Study findings demonstrate the potential of ELEVATE as an EHR-enabled point-of-care treatment strategy to increase cessation treatment and support as part of routine cancer center care for patients who smoke. The conventional specialist referral model without any point-of-care treatment support runs the risk of incurring non-sustainable costs and unacceptably low reach. In contrast, the point-of-care treatment model exemplified by ELEVATE activates a decentralized approach that can serve as a blueprint for maximizing reach across patients. This model benefits from timely and consistent access to providers with high potential for penetration (i.e., a large proportion of providers are able to deliver the intervention). Furthermore, an EHR-enabled point-of-care approach enables assessment of outcomes across all patients. Importantly, to the extent that ELEVATE enhances reach, it should also benefit population-based effects. ELEVATE thus offers an effective, population health-focused solution to maximize the reach of evidence-based smoking cessation care to cancer center patients who smoke.
Supplementary Material
Funding:
Data reported in this publication were supported by the National Cancer Institute (NCI) under award number P30CA091842-16S2. Dr. A.T. Ramsey was supported by National Institute on Drug Abuse (NIDA) grant K12DA041449 and a grant from the Foundation for Barnes-Jewish Hospital. Dr. T. Baker was supported by NCI grants R35CA197573 and P01CA180945. Dr. D.E. Jorenby was supported by NCI grants P01CA180945 and R01CA190025 and NIDA grant R01DA038076. Dr. G.A. Colditz was supported by NCI grant P30CA091842. Dr.L.J. Bierut was supported by NIDA grant R01DA036583, National Center for Advancing Translational Sciences grant UL1TR002345, and NCI grant P30CA091842. Dr. L.S. Chen was supported by NIDA grant R01DA038076. This content is solely the responsibility of the authors and does not necessarily represent the official views of the National Institutes of Health.

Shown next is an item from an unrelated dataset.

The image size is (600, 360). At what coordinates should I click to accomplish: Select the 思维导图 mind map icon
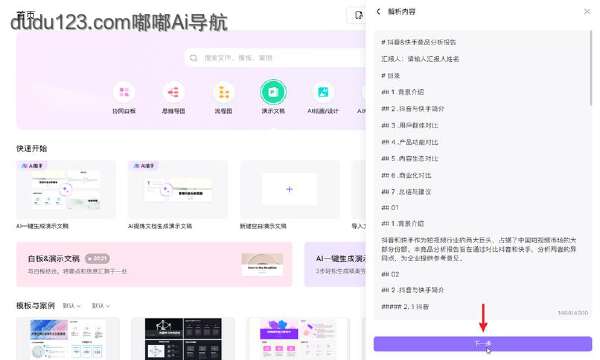(x=173, y=92)

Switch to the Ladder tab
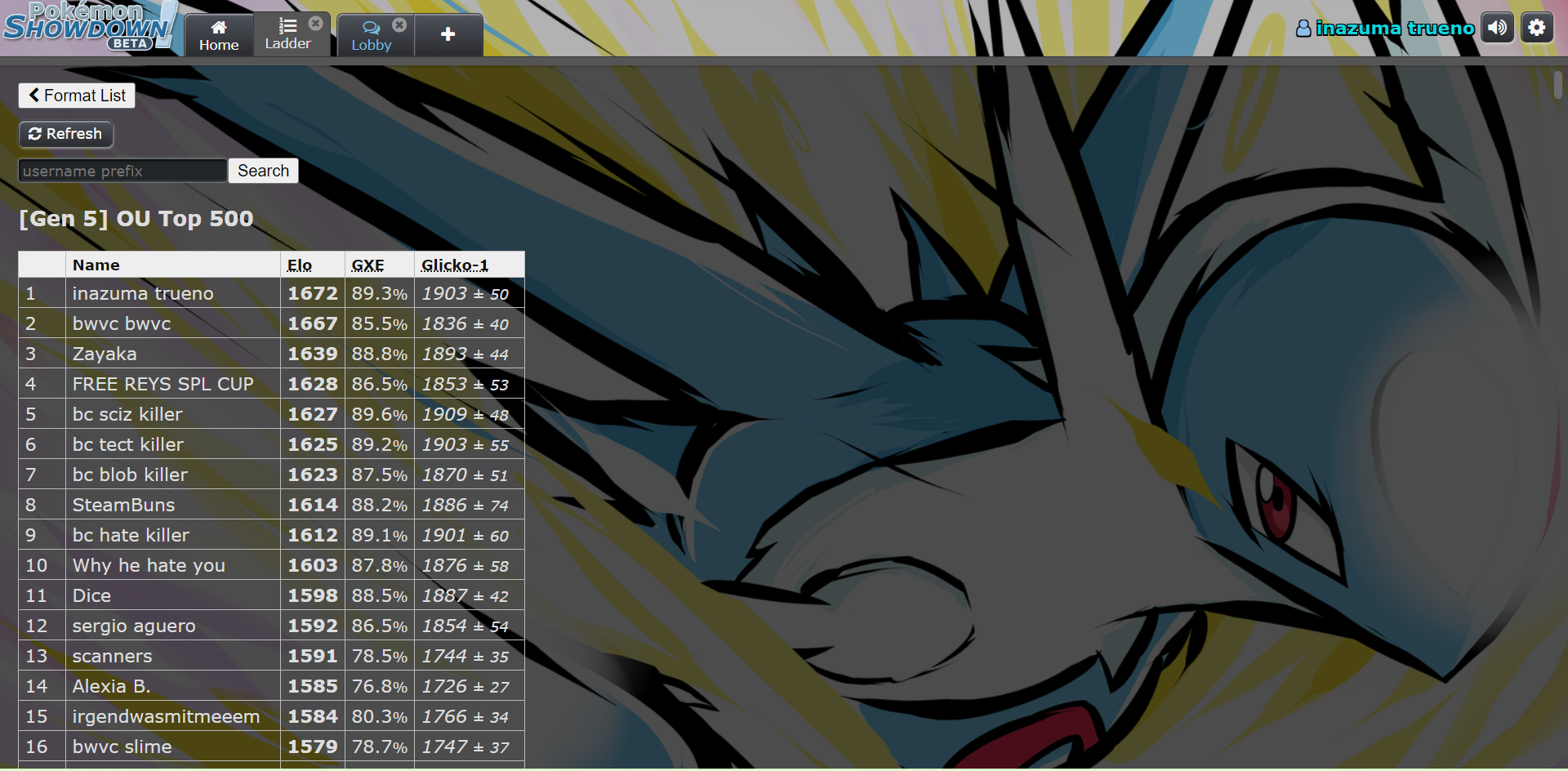coord(287,35)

Compliance with Ethical Standards
Conflict of Interest: L.J. Bierut is listed as an inventor on Issued U.S. Patent 8,080,371 “Markers for Addiction” covering the use of certain SNPs in determining the diagnosis, prognosis, and treatment of addiction, and served as a consultant for the pharmaceutical company Pfizer Inc. (New York City, New York, USA) in 2008. The remaining authors declare no conflict of interest.
Authors’ Contributions: A.T. Ramsey and A. Chiu share co-first authorship of the manuscript. N. Smock managed the study on a daily basis and contributed to intervention design and data analysis. J. Chen contributed to data analysis. T. Lester contributed to intervention design and Epic implementation. T. Baker, D.E. Jorenby, G.A. Colditz, and L.J. Bierut contributed to intervention design. L.S. Chen designed and led the intervention and this study thereof and takes overall responsibility for its conduct. All authors contributed to drafting the manuscript.
Primary Data: The findings in this paper have not been previously published. The manuscript has not been submitted elsewhere. The authors have full control of all primary data. We agree to allow the journal to review data, if requested. No animals were used in this research. As an evaluation of an institutional quality improvement initiative, no institutional review board approval or informed consent was required for this study. This study does not contain any studies with animals performed by any of the authors.